■ Extrait du document ■
━━━━━━━━━━━━━━━━━━━━
Voter ou ne pas voter : et si cela influençait votre espérance de vie ?
Faut-il déposer son bulletin de vote dans l’urne pour ne pas avaler son bulletin de naissance ?
En parcourant la presse ce dimanche matin, la Claudine a eu la surprise de lire qu’une étude finlandaise très sérieuse suggère que l’abstention pourrait bien raccourcir un peu la durée de votre playlist…
En effet, il existe bien une étude finlandaise qui établit un lien choc entre vote et mortalité. Il s’agit d’une étude épidémiologique sur 3,1 millions de Finlandais âgés de plus de 30 ans (électeurs potentiels en 1999), suivis jusqu’en 2020, qui a révélé que ceux qui ne votent pas ont un risque de décès nettement plus élevé que les votants, +73 % pour les hommes, +63 % pour les femmes avant ajustements, et +64 %/ +59 % après avoir pris en compte le niveau d’éducation.
━━━━━━━━━━━━━━━━━━━━
Enregistrements extraits
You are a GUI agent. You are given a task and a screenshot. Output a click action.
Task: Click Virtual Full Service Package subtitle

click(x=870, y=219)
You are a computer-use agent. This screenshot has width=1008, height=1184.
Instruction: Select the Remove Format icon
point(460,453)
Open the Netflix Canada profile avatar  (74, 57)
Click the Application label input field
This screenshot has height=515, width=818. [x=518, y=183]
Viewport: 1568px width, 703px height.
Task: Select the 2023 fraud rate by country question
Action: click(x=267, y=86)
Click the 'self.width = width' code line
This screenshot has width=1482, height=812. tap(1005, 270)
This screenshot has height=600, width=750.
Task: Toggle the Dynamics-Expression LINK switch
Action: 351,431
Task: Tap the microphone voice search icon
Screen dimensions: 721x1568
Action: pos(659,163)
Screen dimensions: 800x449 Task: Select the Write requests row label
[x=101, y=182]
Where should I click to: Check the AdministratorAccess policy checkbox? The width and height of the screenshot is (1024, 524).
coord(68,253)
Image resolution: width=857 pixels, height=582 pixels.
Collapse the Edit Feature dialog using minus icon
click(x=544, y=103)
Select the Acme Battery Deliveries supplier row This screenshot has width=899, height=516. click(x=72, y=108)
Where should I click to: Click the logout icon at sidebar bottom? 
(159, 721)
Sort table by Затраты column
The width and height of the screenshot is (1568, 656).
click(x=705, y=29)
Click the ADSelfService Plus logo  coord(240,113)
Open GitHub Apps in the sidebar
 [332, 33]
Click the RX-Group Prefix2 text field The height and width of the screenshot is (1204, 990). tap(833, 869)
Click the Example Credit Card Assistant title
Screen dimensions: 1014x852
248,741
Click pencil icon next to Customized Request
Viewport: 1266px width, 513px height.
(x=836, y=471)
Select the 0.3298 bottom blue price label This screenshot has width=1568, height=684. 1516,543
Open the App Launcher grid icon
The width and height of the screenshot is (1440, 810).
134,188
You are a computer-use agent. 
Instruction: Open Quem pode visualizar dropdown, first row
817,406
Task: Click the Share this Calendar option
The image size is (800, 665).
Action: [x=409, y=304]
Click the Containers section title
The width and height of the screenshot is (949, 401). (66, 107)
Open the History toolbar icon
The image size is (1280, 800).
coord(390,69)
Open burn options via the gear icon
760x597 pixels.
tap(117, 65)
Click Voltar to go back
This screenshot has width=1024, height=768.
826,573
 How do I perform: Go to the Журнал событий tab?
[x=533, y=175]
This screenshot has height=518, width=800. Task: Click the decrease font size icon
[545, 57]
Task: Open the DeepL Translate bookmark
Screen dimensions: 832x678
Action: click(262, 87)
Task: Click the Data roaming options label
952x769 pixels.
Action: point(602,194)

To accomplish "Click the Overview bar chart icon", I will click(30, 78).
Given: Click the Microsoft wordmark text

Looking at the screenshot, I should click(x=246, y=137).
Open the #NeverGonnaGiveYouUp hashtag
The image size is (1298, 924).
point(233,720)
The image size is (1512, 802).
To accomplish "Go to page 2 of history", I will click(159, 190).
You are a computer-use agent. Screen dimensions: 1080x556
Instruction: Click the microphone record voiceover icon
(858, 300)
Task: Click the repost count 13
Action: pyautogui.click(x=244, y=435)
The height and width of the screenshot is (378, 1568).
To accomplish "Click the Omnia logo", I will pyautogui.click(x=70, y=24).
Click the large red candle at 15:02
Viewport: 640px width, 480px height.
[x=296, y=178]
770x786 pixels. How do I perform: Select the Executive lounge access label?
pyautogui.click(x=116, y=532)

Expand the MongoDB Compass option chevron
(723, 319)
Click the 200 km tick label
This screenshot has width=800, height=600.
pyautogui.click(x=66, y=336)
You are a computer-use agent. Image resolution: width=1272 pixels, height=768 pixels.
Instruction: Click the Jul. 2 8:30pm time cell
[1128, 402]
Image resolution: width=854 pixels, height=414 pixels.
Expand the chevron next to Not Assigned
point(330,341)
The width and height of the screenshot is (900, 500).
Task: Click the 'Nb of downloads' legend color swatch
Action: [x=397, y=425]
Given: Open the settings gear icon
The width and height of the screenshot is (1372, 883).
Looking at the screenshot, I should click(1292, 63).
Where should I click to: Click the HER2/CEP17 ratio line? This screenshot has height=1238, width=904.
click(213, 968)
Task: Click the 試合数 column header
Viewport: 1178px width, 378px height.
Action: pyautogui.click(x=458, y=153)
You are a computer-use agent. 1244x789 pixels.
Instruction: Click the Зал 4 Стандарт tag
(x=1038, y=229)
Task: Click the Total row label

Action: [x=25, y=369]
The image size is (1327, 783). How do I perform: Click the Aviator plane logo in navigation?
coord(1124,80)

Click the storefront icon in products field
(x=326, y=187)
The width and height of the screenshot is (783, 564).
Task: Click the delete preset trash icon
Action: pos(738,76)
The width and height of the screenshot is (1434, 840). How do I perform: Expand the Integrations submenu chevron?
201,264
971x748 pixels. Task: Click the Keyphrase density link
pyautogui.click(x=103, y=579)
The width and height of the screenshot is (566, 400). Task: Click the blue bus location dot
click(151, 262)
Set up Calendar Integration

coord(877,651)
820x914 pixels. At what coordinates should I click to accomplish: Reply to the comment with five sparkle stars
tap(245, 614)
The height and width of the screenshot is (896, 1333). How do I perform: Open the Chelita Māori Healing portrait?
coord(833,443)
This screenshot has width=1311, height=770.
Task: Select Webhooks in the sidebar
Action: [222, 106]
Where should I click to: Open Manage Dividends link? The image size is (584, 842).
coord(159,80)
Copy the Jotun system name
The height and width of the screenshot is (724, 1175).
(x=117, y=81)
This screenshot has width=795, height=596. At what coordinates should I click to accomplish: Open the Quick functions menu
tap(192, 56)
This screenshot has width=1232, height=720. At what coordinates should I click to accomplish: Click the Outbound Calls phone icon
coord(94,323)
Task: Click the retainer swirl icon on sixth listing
━━━━━━━━━━━━━━━━━━━━
■ Consigne donnée 1 ■
D'après l'article sur le vote et l'espérance de vie, combien de personnes l'étude finlandaise a-t-elle suivies, et de quel âge ?
■ Consigne donnée 2 ■
Relevez tous les pourcentages de hausse du risque de décès que l'article sur le vote et l'espérance de vie attribue aux non-votants.
■ Consigne donnée 3 ■
Prolongez l'article sur le vote et l'espérance de vie à partir de sa dernière phrase.
Les enregistrements ne servent à rien ici.

■ Réponse finale 1 ■
3,1 millions de Finlandais âgés de plus de 30 ans.

■ Réponse finale 2 ■
+73 %, +63 %, +64 % et +59 %.

■ Réponse finale 3 ■
Voilà donc bien un sujet apte à piquer la curiosité de la Claudine. Et encore une fois les hommes sont battus à plate couture par les femmes. Mais les causes “externes” de décès (accidents, violence, alcool) sont particulièrement concernées. De ce fait, les auteurs notent bien que ce n’est pas une preuve de causalité : c’est une corrélation, mais un signal fort. Ils proposent que l’abstention pourrait être non seulement un marqueur social, mais aussi un signal de santé : une baisse d’engagement civique potentiellement liée à un déclin de bien-être ou d’énergie vitale.
Ben, pour le coup, juste en période préélectorale, voilà bien un argument à mettre en avant, se dit la Claudine : « Voter fait vieillir plus longtemps. »
Sauf que le Claudine avec sa curiosité naturelle ne peut se suffire de cette explication, elle doit vérifier le pour et le contre, faire du factchecking comme on dit de nos jours.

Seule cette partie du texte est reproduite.